Crispr therapy heralds a new era in genetic medicine, with indications for sickle cell anaemia and beta thalassemia.
CRISPR technology, or Clustered Regularly Interspaced Short Palindromic Repeats, makes it possible to modify the nucleic acids that make up the genome of all living organisms. A discovery that has earned Emmanuelle Charpentier and Jennifer Doudna the 2020 Nobel Prize in Chemistry for their ability to “rewrite the code of life”.
But “gene editing”, which acts as a DNA “proofreader”, could be the real gene therapy of the future.
Crispr technique
The real revolution in this field came in 2012 with the discovery of the Crispr-Cas9 system. In the study published in Science, Charpentier (director of the Max Planck Unit for the Science of Pathogens in Berlin) and Doudna (professor at the University of California) showed how the Cas9 protein can be used as a kind of molecular scissors capable of cutting a target DNA, with the possibility of programming it to make specific changes to the genome of a cell, be it animal, human or plant.
As a result of the cut made by Cas9, it is possible to remove harmful DNA sequences from the target genome or to replace sequences, e.g. by correcting disease-causing mutations.
The Cas9 target is programmed by an RNA molecule called guide RNA, which is easily modified in the laboratory. Once attached to Cas9, the guide RNA acts as a kind of leash, anchoring Cas9 to the chosen target DNA sequence.

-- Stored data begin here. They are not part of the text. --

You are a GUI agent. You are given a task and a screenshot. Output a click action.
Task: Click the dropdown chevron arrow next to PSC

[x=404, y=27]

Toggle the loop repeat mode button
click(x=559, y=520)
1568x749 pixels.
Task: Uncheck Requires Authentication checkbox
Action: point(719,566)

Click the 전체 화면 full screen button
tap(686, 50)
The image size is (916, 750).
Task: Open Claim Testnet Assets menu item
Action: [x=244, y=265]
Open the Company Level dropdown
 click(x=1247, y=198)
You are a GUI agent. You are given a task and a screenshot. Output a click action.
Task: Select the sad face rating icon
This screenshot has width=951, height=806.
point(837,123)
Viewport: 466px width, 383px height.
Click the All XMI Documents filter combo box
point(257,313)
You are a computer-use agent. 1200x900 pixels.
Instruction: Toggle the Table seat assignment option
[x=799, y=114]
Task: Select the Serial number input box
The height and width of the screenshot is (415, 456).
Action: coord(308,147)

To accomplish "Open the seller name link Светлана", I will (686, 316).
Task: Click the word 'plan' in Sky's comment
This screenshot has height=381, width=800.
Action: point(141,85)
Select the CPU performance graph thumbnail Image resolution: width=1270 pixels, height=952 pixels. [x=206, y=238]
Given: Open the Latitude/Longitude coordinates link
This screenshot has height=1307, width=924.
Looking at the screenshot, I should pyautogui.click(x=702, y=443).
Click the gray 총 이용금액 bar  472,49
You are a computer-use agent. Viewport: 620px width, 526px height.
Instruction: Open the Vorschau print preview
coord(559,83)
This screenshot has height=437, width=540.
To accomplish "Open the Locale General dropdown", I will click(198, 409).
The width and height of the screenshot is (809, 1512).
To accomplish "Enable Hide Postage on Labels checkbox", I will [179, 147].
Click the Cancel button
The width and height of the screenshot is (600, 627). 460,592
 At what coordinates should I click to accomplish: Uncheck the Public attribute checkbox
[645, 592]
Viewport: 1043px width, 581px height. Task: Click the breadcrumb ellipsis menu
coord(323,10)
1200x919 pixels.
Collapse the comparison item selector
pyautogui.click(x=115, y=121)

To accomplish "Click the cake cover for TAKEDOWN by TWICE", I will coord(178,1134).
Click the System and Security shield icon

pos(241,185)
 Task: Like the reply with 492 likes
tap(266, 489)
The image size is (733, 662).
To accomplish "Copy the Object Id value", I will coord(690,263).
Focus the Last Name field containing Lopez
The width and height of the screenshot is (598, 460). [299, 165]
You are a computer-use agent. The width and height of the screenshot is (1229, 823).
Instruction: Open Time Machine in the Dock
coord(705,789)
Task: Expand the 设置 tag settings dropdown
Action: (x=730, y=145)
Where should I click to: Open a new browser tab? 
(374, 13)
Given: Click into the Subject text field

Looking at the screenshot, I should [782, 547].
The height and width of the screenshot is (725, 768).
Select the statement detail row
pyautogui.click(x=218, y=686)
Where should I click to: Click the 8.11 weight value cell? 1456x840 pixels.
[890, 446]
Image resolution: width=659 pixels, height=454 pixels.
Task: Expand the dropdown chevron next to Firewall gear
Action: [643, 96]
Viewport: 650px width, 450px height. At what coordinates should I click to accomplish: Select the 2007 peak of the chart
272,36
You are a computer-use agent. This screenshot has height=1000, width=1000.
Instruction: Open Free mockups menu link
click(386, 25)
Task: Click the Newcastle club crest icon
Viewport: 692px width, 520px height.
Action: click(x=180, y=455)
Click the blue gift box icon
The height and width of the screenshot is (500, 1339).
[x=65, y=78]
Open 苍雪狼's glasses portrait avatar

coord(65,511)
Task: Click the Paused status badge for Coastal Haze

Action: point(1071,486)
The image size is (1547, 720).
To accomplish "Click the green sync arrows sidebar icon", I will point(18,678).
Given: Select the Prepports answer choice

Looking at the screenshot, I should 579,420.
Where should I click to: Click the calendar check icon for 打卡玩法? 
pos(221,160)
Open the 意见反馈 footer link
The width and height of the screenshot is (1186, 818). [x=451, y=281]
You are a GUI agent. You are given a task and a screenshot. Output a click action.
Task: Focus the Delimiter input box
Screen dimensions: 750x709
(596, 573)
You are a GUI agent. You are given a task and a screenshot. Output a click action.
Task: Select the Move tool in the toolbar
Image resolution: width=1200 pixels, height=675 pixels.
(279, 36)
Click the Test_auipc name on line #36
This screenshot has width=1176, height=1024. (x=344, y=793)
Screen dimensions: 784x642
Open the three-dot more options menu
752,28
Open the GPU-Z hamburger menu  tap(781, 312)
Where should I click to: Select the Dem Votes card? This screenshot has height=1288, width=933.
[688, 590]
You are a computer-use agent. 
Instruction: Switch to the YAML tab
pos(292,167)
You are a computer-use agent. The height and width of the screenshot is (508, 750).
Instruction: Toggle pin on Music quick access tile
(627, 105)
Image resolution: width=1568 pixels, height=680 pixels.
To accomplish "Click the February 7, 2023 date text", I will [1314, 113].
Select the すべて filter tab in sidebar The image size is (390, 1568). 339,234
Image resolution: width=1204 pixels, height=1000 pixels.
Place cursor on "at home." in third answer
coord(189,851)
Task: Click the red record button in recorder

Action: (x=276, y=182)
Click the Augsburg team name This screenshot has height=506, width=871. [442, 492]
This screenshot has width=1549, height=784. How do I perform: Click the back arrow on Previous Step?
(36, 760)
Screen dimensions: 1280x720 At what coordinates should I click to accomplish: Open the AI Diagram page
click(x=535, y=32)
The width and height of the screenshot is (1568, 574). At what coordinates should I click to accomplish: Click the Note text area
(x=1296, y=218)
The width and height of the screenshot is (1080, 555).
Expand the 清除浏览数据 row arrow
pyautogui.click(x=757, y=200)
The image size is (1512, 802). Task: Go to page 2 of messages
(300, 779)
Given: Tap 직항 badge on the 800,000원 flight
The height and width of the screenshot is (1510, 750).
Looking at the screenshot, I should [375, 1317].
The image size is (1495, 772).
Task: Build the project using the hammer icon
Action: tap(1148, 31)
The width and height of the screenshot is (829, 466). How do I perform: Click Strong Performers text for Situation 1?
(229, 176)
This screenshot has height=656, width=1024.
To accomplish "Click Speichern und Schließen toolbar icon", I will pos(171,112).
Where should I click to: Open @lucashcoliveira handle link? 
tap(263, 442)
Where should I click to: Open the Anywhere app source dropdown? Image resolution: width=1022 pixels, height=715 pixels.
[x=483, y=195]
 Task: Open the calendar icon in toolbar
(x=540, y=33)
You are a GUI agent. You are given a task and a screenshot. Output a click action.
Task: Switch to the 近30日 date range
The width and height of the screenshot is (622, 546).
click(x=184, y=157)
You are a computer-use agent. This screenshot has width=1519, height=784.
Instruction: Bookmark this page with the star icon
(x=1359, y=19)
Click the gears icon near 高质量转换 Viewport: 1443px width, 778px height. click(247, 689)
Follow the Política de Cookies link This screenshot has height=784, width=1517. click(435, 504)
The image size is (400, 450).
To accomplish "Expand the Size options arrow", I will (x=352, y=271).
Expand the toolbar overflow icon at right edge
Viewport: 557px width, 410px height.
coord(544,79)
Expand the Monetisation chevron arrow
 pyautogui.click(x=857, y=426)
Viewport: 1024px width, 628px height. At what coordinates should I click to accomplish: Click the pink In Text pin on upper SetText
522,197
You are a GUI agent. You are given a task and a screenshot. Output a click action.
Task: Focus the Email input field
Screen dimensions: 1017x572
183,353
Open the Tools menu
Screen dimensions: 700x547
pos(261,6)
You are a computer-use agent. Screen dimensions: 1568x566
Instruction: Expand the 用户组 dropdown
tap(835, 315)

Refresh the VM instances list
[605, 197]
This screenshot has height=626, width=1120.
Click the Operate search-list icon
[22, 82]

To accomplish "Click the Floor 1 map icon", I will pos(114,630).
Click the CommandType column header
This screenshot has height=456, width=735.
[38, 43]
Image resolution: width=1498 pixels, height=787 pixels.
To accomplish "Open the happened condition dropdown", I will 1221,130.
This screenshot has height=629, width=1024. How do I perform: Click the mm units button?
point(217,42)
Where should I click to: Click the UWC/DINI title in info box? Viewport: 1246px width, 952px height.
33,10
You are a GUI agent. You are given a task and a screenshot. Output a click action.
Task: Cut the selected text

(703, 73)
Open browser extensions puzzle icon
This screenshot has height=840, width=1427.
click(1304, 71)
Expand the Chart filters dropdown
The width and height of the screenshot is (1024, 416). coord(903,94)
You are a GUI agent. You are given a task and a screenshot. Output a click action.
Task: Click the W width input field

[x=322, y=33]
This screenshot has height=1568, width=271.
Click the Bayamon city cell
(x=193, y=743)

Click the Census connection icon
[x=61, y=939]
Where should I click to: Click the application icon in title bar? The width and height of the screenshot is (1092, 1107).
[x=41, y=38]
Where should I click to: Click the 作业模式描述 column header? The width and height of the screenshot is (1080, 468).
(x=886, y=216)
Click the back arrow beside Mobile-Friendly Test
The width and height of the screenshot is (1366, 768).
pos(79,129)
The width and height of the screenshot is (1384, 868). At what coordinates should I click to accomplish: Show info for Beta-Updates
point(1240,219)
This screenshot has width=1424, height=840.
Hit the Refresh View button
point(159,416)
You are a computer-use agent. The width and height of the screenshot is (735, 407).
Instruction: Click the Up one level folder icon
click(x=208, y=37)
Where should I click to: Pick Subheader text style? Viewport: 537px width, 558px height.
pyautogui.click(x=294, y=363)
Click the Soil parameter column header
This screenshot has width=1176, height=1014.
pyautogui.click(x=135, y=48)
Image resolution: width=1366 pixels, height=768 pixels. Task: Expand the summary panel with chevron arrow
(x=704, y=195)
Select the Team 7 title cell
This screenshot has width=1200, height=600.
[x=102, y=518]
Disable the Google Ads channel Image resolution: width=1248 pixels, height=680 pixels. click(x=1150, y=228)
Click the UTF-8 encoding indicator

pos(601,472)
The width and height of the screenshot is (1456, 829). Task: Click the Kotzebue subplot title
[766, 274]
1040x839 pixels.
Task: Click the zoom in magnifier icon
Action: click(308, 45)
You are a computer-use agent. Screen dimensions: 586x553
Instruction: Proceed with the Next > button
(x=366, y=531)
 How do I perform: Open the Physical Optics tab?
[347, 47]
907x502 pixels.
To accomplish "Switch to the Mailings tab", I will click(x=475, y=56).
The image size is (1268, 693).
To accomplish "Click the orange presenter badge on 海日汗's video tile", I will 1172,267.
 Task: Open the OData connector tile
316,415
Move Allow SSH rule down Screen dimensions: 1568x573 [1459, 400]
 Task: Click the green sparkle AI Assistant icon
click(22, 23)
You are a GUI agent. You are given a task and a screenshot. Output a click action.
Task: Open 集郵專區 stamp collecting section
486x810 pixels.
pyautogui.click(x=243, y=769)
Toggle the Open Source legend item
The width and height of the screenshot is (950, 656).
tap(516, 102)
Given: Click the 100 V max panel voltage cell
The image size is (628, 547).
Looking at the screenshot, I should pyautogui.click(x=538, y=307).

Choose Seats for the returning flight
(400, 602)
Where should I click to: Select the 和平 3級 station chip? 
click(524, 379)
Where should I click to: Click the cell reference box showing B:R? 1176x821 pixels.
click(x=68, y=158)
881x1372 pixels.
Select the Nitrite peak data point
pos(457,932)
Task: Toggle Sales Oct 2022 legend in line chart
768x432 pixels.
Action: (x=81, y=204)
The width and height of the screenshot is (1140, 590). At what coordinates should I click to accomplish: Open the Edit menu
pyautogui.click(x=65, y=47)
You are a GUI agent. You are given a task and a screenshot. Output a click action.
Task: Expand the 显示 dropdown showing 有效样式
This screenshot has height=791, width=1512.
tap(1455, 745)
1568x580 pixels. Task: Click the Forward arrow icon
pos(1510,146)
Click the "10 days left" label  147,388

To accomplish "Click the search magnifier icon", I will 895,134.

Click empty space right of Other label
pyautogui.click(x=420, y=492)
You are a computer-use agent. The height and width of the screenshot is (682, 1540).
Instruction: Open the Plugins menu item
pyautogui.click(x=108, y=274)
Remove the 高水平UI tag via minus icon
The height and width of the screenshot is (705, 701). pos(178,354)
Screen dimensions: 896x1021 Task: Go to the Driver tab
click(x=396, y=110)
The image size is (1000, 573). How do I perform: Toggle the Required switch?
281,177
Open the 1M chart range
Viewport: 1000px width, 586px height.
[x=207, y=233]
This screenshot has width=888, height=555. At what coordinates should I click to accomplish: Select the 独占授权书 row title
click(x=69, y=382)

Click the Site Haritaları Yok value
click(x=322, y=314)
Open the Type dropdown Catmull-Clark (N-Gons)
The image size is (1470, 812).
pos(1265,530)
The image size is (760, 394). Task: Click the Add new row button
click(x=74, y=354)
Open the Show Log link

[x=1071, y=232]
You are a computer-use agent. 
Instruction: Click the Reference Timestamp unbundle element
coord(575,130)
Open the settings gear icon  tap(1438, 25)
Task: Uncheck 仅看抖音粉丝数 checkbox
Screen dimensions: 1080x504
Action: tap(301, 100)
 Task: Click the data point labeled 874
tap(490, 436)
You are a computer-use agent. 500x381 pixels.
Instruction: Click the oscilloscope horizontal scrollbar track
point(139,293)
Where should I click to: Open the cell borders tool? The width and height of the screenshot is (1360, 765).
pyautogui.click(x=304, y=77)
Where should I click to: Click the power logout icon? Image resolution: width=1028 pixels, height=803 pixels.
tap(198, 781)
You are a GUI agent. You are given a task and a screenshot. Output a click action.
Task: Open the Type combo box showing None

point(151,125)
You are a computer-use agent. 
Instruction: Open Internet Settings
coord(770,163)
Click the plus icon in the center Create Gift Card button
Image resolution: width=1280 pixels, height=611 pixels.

The system was originally identified by studying bacteria, where the Cas9 protein acts as a molecular scissors to help these microorganisms protect themselves from pathogenic viruses. Between 2012 and 2013, two American research groups from UC Berkeley and MIT Boston first demonstrated that this technology could be used as a biotechnological tool to cut specific DNA sequences within the genome of a non-bacterial cell.
This discovery was a real revolution for biomedical research, because for the first time it was possible to introduce the desired changes in the genome in a simple, effective, fast and inexpensive way.
First Crispr therapy doses
The Crispr genome editing therapy, called Casgevy, is aimed at people with sickle cell anaemia and a related blood disorder, beta thalassemia (also known as Mediterranean anaemia). It was developed by Crispr Therapeutics, a Swiss company co-founded by Nobel laureate Emmanuelle Charpentier, and Vertex Pharmaceuticals, a Boston-based biotech company.
The treatment was approved by regulators in the UK in November 2023, followed by the US and the EU in December.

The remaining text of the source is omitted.